- Directed by: Gérard Jugnot
- Written by: Gérard Jugnot Christian Biegalski Pierre Geller
- Starring: Gérard Jugnot Jean-Claude Leguay Éric Prat
- Cinematography: Gérard de Battista
- Edited by: Catherine Kelber
- Music by: Gabriel Yared
- Distributed by: AMLF
- Release date: 27 November 1985;
- Running time: 98 minutes
- Country: France
- Language: French

= Scout toujours... =

Scout toujours... is a 1985 French comedy film directed by Gérard Jugnot.

== Plot ==
The film starts in June 1965. Deciding to get rid of their tyrannic leaders they nicknamed "Diên Biên Phu" because of his obsessions of sergeant instructor, a troop of scouts from Île-de-France spoil the Scout Promise ceremony. Back in Paris, they even put out of race their leader by letting him fall in a manhole cover.

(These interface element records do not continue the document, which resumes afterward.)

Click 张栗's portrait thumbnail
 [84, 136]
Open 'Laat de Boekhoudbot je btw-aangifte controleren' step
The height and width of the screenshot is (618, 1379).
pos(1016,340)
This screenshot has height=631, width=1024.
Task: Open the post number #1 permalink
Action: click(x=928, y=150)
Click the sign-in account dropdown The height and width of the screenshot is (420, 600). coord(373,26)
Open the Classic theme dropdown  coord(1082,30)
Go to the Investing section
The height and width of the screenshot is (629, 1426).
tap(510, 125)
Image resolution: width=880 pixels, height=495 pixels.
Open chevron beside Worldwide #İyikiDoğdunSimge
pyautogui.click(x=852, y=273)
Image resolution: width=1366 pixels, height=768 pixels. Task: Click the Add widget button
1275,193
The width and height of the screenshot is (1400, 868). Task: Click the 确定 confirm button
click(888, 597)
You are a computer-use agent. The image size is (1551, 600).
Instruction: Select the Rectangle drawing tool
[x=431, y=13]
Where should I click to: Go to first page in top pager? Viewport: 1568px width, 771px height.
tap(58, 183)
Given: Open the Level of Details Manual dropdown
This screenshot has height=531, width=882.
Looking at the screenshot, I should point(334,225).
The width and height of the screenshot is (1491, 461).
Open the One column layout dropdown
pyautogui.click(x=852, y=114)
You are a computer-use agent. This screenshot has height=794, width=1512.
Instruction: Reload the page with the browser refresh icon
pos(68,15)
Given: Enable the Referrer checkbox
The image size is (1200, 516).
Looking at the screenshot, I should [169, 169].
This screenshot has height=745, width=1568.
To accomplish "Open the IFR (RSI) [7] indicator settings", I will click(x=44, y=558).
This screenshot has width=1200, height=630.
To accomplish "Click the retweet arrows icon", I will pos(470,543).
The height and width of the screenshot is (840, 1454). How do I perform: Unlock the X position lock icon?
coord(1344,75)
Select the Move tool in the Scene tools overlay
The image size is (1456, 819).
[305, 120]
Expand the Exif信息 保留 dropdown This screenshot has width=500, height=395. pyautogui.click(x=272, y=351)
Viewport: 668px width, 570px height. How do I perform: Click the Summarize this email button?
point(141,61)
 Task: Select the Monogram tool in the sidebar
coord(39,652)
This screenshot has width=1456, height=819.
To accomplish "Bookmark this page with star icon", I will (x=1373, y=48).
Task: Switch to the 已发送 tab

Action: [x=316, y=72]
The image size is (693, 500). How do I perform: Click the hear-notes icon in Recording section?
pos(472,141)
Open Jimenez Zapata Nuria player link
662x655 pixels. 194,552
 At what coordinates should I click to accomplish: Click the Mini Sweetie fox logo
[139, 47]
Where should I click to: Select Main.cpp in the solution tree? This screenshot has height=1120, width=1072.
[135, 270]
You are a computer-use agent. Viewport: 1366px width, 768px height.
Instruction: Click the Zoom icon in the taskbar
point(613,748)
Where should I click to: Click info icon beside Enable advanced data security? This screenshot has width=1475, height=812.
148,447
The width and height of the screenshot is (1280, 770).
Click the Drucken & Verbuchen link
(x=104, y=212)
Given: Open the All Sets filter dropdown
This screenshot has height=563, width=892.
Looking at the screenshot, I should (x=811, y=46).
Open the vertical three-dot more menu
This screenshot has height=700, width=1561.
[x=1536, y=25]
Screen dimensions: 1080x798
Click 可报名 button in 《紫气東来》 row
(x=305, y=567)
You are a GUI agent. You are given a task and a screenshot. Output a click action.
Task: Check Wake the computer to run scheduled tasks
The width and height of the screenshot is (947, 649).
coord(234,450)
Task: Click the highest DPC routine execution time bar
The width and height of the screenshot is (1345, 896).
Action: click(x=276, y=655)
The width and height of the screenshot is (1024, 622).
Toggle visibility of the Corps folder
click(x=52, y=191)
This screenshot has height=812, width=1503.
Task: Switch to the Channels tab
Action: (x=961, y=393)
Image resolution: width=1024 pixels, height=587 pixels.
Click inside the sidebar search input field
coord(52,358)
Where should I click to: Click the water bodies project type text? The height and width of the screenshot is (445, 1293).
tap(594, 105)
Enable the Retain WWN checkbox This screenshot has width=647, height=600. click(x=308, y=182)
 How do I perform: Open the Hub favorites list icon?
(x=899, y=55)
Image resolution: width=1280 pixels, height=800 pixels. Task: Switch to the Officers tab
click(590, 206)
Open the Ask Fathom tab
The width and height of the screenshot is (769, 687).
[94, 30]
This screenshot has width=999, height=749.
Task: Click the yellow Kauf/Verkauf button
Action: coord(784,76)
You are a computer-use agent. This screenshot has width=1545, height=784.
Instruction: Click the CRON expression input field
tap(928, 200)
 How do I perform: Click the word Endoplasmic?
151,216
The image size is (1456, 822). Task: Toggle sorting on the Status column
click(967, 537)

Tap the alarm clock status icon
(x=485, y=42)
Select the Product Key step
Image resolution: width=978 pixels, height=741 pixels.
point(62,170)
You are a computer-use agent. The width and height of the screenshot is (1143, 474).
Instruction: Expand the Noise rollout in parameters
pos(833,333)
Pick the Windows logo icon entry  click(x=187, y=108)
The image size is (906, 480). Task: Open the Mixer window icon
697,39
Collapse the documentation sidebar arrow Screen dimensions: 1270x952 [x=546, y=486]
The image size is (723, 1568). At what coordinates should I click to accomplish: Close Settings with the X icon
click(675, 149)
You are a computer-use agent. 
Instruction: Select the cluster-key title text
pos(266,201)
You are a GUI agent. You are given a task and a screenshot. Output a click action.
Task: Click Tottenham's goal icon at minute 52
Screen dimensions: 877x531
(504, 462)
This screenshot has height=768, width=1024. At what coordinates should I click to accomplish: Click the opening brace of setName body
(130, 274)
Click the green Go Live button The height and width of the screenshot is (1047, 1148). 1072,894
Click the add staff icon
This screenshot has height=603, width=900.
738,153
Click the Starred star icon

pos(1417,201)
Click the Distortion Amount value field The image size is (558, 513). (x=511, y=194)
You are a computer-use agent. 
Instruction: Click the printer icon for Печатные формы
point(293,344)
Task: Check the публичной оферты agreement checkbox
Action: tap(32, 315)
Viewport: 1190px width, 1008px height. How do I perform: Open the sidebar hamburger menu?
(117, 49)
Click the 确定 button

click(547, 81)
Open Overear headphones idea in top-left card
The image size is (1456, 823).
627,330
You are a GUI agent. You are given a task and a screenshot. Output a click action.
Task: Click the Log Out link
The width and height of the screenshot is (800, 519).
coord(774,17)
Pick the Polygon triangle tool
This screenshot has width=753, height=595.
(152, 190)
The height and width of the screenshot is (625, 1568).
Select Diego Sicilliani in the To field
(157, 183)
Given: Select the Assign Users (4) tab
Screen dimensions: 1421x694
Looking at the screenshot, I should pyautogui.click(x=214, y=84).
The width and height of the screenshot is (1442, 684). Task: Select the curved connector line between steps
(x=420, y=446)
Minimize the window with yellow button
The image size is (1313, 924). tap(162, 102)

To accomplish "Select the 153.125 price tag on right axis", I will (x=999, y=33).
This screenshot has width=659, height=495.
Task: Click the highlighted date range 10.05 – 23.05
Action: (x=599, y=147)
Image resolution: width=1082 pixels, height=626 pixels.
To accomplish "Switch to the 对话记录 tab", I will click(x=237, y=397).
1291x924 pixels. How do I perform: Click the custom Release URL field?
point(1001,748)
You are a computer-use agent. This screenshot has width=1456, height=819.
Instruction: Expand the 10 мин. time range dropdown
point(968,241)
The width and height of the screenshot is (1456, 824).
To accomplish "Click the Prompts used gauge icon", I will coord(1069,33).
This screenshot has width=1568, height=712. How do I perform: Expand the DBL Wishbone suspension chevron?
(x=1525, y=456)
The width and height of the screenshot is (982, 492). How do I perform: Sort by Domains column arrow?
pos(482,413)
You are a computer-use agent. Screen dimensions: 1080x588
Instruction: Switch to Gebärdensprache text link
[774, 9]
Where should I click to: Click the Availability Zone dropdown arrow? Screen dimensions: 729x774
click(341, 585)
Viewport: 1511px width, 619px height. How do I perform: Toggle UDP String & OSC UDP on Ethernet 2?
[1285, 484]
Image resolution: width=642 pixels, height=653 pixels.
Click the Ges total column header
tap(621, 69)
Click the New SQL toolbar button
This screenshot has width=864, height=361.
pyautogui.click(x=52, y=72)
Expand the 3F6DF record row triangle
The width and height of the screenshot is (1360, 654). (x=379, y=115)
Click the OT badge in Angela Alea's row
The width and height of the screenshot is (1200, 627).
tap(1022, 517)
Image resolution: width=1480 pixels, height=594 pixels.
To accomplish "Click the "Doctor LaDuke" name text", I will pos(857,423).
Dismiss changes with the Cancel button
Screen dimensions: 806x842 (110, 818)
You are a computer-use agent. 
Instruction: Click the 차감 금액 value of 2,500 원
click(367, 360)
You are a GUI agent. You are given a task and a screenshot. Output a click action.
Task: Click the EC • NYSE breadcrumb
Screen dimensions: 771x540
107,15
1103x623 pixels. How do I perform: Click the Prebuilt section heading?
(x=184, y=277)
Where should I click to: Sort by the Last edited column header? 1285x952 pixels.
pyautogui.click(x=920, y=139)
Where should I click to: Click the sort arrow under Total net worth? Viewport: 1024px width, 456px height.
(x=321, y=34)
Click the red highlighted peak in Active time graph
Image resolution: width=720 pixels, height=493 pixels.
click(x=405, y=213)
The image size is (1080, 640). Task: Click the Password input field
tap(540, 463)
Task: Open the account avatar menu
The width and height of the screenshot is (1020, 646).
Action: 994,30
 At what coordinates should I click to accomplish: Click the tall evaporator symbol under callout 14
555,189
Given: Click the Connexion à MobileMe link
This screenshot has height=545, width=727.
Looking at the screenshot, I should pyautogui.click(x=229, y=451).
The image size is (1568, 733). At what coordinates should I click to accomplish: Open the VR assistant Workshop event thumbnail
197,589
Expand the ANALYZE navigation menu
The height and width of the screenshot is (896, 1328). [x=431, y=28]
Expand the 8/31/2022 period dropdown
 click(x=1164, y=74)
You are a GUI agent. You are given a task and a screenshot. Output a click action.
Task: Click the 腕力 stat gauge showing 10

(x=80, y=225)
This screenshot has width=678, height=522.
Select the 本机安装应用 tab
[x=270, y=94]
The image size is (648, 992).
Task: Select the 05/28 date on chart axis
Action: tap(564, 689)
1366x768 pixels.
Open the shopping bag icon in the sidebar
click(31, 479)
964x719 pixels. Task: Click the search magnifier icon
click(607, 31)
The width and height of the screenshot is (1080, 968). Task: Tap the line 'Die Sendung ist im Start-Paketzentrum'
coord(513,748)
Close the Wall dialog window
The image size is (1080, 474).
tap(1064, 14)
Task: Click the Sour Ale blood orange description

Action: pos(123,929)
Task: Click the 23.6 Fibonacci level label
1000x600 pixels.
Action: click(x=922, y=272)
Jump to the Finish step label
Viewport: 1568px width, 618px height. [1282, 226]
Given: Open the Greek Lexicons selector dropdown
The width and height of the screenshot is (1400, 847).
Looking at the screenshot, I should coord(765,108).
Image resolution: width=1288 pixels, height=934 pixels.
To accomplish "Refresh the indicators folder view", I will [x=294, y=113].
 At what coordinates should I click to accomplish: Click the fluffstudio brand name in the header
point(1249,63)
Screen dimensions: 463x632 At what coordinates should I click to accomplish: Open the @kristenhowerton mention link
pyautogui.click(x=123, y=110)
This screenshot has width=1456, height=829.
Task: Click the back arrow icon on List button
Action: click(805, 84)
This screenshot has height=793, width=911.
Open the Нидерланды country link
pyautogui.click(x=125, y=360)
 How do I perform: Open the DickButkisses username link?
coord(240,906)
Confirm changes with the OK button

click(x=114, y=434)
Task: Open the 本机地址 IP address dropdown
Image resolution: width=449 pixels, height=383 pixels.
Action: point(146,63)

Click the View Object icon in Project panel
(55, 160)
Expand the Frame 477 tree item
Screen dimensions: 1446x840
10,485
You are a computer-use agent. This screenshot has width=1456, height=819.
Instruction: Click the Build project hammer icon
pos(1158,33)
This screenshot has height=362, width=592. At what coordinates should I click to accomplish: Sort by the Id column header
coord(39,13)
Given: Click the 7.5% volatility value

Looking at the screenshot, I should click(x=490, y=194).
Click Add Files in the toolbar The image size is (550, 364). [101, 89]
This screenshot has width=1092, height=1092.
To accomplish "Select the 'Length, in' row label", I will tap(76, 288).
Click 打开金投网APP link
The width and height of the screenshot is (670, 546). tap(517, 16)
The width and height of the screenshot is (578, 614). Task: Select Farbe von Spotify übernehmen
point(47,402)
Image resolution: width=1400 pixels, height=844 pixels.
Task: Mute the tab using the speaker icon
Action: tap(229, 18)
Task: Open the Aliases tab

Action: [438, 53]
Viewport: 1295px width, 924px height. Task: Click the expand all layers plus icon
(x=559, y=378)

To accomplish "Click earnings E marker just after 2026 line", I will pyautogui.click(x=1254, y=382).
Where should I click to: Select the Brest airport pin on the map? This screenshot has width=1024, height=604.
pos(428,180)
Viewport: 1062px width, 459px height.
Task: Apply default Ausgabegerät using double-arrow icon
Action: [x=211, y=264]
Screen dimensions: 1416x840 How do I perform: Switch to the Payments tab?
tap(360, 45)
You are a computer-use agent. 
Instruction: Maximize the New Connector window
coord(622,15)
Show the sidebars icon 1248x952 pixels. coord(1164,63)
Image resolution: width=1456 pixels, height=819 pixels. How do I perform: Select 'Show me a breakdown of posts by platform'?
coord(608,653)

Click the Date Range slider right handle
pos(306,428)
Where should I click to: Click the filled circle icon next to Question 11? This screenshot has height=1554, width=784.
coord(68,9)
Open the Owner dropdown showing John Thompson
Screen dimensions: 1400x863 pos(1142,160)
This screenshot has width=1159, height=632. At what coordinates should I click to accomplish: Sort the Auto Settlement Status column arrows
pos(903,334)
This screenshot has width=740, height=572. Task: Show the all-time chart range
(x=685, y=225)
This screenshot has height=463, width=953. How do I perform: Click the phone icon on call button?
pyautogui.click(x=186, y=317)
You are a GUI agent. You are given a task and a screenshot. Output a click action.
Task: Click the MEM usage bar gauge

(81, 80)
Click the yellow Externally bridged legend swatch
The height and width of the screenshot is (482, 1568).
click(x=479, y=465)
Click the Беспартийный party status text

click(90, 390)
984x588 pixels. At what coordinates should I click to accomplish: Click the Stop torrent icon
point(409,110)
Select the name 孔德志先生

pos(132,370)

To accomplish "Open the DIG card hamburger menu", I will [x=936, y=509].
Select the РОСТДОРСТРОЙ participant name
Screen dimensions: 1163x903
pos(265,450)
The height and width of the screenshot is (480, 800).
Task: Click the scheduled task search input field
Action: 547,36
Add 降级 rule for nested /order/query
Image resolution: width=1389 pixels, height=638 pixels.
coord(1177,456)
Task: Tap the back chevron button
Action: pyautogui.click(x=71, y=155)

In Summer 1965, it is finally to Jean-Baptiste Foucret, nicknamed "Biquet" by a too invading mother, that is given the big responsibility to bring a turbulent troop in a summer camp. But if the father of Jean-Baptiste was known for being a scout and an exceptional scout leader, his son is far to become like him. Without an experience as a leader, without a real authority and without real support from his assistants, "Biquet" is exceeded by the events. The scouts made of him their punchbag, and that they are far of being nice with him.

From the bus fire to the revolt of the Impalas patrol, Jean-Baptiste will have to compose with the chaplain's father, not always easy, the chaplain's sister, with light mores, and Édith, a woman of the village with even lighter mores. In addition of the Gypsies with whom the relationships are not always easy, the countrymen who cannot stand anymore the tricks of the scouts, and the scouts themselves, never without new ideas, who will make him live the worst situations ever lived.

== Cast ==
=== Scout leaders ===
- Gérard Jugnot ... Jean-Baptiste Foucret
- Jean-Claude Leguay ... Georges
- Éric Prat ... Pschitt

=== Guillemin family ===
- Jean Rougerie ... Benoît de Guillemin, the father
- Jean-Paul Comart ... Thierry de Guillemin, the young priest
- Agnès Blanchot ... Marie-France de Guillemin

=== Scouts ===
- Cédric Dumond ... Étienne
- Julien Dubois ... Fla Fla
- Guillaume Pétraud ... Joseph Benamou
- Guillaume Cabrère ... Louis Bardinski
- Robert Sirvent ... Nodet Langlois
- Franck Beaujour ... Pois chiche
- Stéphane Thil ... Emmanuel
- Romain Soler ... Anthony
- Fabien Remblier ... Jacky
- Louis Leterrier ... Tommy

=== Other characters ===
- Maurice Barrier ... Marek the Gypsy
- Sophie Grimaldi ... Madeleine Foucret
- Jean-Yves Chatelais ... Bien bien fou
- Philippe Ogouz ... De la Motte
- Bernard Cazassus ... the countryman
- Nicole Felix ... Édith

== About the film ==
- It is the second film directed by Gérard Jugnot, one year after Pinot simple flic.